Malosolna Khamsa (малосольна хамса, salted anchovy)

Created by Chef Lesia

The fish go into the bowl silver and nervous, and by morning they have turned firm, glassy, and briny enough to make bread taste necessary.

Main Dishes
Ukrainian
Make Ahead
Budget Friendly
Batch Cooking
20 min
Active Time
0 min cook12 hr 20 min total
Yield6 to 8 servings

The most beautiful thing about khamsa is that you barely cook it at all. The tiny anchovies go into the bowl silver and nervous, layered with salt, and by morning they have turned firm, glassy, and briny enough to make bread taste necessary. This is food from the Black Sea edge: cheap, quick, sharp with onion, softened with green sunflower oil, eaten with fingers if the table is honest.

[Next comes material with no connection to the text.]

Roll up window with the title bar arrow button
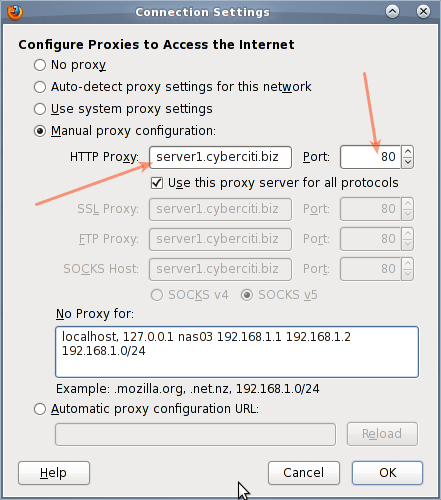This screenshot has width=441, height=500. pos(393,12)
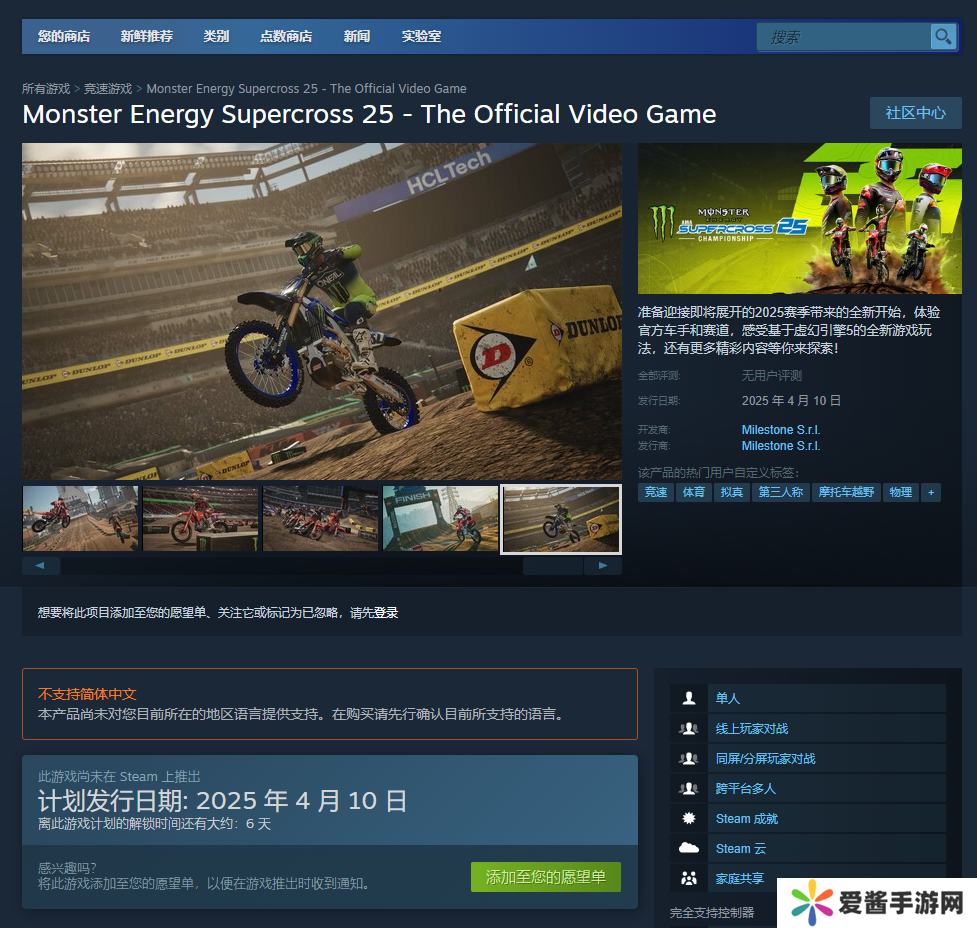Click the single-player (单人) feature icon
This screenshot has width=977, height=928.
click(x=689, y=698)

Malosolna means lightly salted, so the salt must be measured against the fish, not thrown in like a handful of winter road. Too little and the fish stays soft and uncertain; too much and you've made something for storing, not eating tonight. Six percent by weight is where I start. Aunt Nadia would write, "until it looks like glass," and annoyingly, she was right.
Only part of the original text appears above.